Richmond's second casino referendum pushed back to 2023
August 5, 2022
The ongoing battle to establish gambling centers in Richmond must be put on hold as the second casino referendum, which initially was scheduled for this November, has been pushed back to 2023 during a city council meeting on Thursday.
Urban One CEO Alfred Liggins, one of the most vocal entities in pushing for the establishment of gambling centers in Richmond, admitted that the decision was made to avoid possible legal challenges that would come should the referendum be held this year due to a certain provision in the state's current budget.
Richmond is included under the 2020 state legislation as one of five economically struggling cities in the United States. In order to roll in more jobs and tax streams, casino operators began lobbying efforts to allow gambling establishments in the city. However, 51 percent of Richmond voters rejected the proposal last year.
"Understanding Urban One's reason, the city stands ready to move the proposed One Casino and Resort forward in 2023," the city officials' statement released Thursday evening reads. "This temporary delay will not deter Urban One or the City of Richmond from working together to ensure a bright future for our residents."
"We are committed to this. We continue to be committed at this location, right here, in the 8th District," Liggins added. "You have our word.

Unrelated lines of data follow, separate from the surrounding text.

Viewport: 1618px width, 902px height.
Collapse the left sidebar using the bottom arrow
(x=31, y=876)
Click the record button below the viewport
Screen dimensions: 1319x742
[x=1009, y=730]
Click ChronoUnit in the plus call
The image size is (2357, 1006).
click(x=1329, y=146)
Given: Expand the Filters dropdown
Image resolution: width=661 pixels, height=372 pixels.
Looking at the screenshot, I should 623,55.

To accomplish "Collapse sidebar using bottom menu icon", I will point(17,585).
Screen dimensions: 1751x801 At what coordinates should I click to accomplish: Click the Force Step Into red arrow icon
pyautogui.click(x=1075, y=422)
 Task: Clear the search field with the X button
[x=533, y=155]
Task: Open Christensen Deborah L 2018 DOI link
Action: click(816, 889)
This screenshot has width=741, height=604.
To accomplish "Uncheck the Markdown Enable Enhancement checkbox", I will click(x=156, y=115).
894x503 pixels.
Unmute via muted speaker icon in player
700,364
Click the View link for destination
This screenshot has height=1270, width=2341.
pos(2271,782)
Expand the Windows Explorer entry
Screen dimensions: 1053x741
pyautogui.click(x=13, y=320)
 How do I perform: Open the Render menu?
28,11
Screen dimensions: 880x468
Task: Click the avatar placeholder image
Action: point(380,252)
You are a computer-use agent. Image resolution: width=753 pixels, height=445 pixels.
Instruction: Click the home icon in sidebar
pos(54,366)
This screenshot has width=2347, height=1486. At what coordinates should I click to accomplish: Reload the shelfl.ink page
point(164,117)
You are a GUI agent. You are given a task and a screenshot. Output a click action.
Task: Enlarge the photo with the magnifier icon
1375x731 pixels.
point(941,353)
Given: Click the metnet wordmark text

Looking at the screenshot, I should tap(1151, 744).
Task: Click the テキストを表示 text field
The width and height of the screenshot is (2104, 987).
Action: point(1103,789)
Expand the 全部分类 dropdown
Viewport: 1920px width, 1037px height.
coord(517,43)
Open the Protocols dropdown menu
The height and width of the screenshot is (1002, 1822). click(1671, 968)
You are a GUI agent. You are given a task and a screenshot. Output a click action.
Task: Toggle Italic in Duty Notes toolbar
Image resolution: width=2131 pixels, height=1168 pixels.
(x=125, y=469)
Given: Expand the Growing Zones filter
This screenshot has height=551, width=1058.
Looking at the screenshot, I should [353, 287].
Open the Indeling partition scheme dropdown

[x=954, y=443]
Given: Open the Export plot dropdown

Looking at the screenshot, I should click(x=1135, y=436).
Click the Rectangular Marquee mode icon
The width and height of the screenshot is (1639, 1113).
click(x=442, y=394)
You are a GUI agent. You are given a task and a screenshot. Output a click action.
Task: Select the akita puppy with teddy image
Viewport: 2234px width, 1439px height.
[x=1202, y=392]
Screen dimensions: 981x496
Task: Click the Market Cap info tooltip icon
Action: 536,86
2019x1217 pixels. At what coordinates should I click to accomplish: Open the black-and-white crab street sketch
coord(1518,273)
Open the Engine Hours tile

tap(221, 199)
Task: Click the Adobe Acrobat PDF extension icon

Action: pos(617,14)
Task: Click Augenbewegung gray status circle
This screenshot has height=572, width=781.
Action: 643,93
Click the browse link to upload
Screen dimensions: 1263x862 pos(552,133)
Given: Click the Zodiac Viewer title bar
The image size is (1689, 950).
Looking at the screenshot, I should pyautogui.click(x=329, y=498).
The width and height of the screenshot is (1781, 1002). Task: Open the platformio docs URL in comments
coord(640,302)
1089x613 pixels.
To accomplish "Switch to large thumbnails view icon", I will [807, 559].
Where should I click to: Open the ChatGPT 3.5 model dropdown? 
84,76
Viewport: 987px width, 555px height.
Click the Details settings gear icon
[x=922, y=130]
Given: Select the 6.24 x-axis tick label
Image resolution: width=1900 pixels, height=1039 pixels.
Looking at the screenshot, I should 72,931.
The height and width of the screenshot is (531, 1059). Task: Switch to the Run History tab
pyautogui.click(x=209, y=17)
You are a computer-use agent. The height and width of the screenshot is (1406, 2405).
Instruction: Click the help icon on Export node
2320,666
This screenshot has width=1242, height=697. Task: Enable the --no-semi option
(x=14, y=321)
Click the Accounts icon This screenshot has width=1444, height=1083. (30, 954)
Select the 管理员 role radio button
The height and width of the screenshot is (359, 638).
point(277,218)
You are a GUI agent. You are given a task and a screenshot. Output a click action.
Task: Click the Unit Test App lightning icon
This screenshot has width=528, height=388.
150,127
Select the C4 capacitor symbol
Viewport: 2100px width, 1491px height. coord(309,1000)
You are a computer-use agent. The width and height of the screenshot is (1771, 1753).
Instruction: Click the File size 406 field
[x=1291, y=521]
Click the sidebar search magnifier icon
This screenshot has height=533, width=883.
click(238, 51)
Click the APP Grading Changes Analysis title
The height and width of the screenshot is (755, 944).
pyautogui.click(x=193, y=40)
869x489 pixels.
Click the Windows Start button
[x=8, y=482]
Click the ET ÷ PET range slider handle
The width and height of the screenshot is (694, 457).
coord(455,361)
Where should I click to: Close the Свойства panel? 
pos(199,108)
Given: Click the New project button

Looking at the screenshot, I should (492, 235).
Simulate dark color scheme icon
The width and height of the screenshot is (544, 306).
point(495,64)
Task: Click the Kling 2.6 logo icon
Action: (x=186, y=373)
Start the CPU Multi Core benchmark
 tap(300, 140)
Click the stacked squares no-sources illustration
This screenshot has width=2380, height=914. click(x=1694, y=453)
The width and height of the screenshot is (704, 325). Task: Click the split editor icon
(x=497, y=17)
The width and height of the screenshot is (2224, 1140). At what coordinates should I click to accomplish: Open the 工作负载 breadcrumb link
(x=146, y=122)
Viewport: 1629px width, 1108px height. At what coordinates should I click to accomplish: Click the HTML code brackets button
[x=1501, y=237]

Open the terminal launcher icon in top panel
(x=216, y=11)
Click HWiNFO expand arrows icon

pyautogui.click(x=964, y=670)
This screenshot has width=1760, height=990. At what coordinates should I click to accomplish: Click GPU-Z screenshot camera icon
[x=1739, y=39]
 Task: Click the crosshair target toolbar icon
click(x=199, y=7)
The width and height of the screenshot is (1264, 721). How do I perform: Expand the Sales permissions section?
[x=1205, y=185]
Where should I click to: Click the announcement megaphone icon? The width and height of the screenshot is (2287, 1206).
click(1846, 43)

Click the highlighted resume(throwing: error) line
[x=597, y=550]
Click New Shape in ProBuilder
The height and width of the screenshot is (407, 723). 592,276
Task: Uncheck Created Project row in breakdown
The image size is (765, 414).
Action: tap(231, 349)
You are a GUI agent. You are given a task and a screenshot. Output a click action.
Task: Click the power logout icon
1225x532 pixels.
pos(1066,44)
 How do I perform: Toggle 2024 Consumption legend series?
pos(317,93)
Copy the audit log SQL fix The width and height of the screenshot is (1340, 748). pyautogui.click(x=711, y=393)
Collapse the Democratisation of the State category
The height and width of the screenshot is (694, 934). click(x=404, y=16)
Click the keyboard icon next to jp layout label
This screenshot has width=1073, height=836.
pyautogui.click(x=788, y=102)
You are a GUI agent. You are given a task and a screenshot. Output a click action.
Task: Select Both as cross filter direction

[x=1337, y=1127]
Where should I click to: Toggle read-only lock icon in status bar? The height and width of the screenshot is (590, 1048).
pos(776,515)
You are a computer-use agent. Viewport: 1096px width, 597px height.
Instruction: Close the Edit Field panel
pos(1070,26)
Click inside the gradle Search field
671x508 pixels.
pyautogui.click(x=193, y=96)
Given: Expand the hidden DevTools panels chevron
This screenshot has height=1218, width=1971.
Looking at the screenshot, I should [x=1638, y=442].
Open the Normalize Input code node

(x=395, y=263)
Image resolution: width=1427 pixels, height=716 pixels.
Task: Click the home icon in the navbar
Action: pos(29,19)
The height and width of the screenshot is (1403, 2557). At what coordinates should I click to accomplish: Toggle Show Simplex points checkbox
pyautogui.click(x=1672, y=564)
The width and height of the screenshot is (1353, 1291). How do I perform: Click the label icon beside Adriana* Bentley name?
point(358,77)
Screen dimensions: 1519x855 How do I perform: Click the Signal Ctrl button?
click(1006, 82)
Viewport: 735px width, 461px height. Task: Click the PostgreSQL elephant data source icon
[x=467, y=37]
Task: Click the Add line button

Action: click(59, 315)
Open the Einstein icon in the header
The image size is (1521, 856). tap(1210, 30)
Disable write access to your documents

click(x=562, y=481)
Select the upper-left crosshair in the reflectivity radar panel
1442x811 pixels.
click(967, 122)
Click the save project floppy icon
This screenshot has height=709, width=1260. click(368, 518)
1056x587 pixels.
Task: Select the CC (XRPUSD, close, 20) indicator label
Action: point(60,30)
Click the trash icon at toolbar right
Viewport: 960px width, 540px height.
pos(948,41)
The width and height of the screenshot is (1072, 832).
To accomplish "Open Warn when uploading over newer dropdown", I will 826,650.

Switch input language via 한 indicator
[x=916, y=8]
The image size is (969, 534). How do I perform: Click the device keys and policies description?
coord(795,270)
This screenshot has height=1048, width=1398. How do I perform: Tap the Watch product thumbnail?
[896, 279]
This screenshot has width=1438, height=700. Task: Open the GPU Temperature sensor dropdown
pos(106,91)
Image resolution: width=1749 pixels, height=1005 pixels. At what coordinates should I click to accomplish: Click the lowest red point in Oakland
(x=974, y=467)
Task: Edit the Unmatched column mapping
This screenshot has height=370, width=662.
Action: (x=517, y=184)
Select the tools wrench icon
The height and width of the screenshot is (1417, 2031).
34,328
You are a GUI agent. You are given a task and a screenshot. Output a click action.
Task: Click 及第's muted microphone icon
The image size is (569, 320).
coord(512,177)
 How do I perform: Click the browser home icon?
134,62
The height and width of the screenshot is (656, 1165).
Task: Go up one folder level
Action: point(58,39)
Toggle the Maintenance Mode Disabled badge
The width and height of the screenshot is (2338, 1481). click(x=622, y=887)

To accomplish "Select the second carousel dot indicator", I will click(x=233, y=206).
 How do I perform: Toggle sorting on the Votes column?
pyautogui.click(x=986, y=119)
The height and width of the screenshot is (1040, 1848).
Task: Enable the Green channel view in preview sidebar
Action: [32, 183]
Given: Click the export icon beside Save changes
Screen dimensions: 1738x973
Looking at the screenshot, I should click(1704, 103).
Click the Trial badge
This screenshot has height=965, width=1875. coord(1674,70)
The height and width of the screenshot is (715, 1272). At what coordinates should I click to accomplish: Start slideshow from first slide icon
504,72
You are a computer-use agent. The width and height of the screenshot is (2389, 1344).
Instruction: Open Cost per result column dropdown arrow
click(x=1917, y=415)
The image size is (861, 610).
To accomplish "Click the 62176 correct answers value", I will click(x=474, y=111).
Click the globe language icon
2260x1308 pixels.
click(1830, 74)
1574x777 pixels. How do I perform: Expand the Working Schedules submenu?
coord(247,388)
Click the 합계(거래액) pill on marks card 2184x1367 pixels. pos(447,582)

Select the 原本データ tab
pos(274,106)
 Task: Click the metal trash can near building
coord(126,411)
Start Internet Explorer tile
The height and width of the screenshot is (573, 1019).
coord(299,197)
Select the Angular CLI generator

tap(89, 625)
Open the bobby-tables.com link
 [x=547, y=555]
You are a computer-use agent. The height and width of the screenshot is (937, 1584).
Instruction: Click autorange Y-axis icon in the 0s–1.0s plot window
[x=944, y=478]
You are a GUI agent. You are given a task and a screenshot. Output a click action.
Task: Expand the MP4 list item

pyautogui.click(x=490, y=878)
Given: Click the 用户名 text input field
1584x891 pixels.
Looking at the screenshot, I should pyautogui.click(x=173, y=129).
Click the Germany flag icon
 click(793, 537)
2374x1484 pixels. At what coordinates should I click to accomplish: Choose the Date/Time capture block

We're going to continue to fight and focus on 2023."
'A huge clout of doubt'
Liggins said that the state's current budget language has caused "legal conflict and a huge cloud of doubt", which he strongly believes to be not in the best interest of Richmond and the state of Virginia — especially as the issue was also tied to the upcoming 2022 election.
"This [Virginia's 2022-2024 biennium budget bill language] has created a legal conflict and a huge cloud of doubt," Liggins said. "We don't think that a protracted legal battle is in the best interest of the city of Richmond and the state of Virginia, and also would probably not get decided in time for us to have early voting in late September."
While the referendum was pushed back, most of Richmond's city officials are reportedly not against the idea of having gambling centers in the city, as multiple reports cited that allowing casinos in Richmond and collecting tax revenue from the industry would benefit the city as much as $30 million of approximate annual tax revenue.
The story is evolving as both Urban One and the city might still be looking for other avenues, "including through litigation", to have the referendum held in late 2022.
Urban One previously said via a statement that it was partnering with the city "to ensure that the people of Richmond have the final say on what happens in their community and that the rule of law is protected."
Richmond Mayor Levar Stoney also said on Thursday: "We are still assessing our legal options but remain firm in our belief that the citizens of Richmond should not be disenfranchised just months before they would have the opportunity to vote."